I honestly don’t want to wait anymore and decide that I need to get my mind off opening up new packages of cards. I decide it’s time for EBay, a collector’s best and worst friend. Deals may be found on EBay, but when you need to start/complete a series, it’s your best friend. Being it that I’ve got too much time on my hands and don’t have work for 2 days it can end dangerously if binging on EBay auctions. Overpricing and spending more than you want always happens to me. I become fantasized with beating out the competition to bid. Now there’s not much I can do, but try to slow the wrecking ball course I’m on. Once it starts, the only way to stop is to slow it down and let it take its course. After the perfect storm has crushed my budget it’s nearly the next day. I can start to feel guilty and holy **** I just spent my paycheck. The “Giddy” feeling now starts to wear off and the lowlife begins.

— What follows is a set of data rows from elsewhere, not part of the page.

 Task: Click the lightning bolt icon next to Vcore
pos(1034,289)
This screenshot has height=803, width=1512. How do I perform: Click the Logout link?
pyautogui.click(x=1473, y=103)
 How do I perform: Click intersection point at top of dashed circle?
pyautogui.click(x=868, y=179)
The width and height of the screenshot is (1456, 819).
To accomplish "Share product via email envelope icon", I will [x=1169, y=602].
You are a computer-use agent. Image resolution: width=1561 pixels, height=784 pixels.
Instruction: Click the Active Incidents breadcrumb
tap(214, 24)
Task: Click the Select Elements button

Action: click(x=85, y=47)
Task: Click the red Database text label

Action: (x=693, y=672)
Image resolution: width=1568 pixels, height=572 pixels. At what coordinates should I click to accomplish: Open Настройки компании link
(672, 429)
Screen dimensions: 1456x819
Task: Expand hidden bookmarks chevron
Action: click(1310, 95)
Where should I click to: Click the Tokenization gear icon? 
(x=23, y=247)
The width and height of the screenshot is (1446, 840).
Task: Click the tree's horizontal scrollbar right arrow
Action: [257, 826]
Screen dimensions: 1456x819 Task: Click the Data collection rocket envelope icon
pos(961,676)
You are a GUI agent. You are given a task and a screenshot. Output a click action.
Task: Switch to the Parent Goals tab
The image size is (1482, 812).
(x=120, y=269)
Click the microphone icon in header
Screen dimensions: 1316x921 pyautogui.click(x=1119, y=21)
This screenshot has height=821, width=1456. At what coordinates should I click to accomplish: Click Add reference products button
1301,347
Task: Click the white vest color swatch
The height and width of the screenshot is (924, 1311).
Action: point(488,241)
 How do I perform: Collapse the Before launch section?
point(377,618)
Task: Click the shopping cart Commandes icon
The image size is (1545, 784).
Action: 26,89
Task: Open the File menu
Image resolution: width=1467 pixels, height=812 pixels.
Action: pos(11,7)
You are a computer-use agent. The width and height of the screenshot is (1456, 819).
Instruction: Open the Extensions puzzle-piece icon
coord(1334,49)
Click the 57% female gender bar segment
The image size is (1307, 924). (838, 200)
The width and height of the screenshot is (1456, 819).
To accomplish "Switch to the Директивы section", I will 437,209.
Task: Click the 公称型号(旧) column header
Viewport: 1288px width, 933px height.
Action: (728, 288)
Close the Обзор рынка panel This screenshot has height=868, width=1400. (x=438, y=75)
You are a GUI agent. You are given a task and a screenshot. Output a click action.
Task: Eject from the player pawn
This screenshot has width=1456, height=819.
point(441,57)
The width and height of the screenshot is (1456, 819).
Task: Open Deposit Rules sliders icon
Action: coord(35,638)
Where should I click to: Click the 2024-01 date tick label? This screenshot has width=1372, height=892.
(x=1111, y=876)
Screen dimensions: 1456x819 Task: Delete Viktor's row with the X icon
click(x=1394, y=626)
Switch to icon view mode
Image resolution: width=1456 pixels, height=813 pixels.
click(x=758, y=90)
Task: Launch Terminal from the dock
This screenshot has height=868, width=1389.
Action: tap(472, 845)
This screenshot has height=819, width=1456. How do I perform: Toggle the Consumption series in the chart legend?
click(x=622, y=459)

Now comes denial. There’s no way shipping is that much, did I even bid for that item, why did I purchase a boatload of commons that are thrown into a box? “There’s no way people can spend that amount of money on that amount of cards” I repeat over and over in my head. Now I’m going to have more than I already have, and don’t need, and only a few cards that I really needed. How do I get out of my debt…? There’s no way to chalk it up as pure “emphatic spending” that can’t be seen as nothing but massing commons.
Massive amounts of commons have now all been bought because of anxiety of not getting my new 09-10 Certified Basketball Blasters. Why does this happen? Who knows...? The next day waking up I feel almost a hangover feeling in my body, almost a feeling of hurt and shame. God this just feels worse than a hangover because now I’ve got to sort through 5000 commons and try to find someone to take them. Card Binging < Hangover. Simply put, don’t be a Binge card shopper when you’re weak because you’ll always go back to it, just like the Hangovers.
Hearing a door shut I speed to the door window to find that my blasters are in that truck! I bust my tail over before the FedEx mailman can even step into my driveway and I snatch the box out of his hands. “Sir! You’ve got to sign for this!” I hear in the background and I fly over to him to sign for the package. I destroy the box by ripping at the sides, because who needs a pair of scissors? Inside: Two 09-10 Certified Blasters! I rip open all the packs and listen the new packs being broken up. It’s music to my ears and when I find a Jersey Card of Jeff Teague and James Harden my heart skips. Gold team of Kobe 1 numbered 050/500. Now I’ve got my two blasters opened and on the way several thousands of commons coming to my door.
How does the thrill of opening up cards get so high, yet so low? It’s an addiction. Once you start you’ve got to finish and now I’m looking to buy a Hobby Box for 09-10 Certified!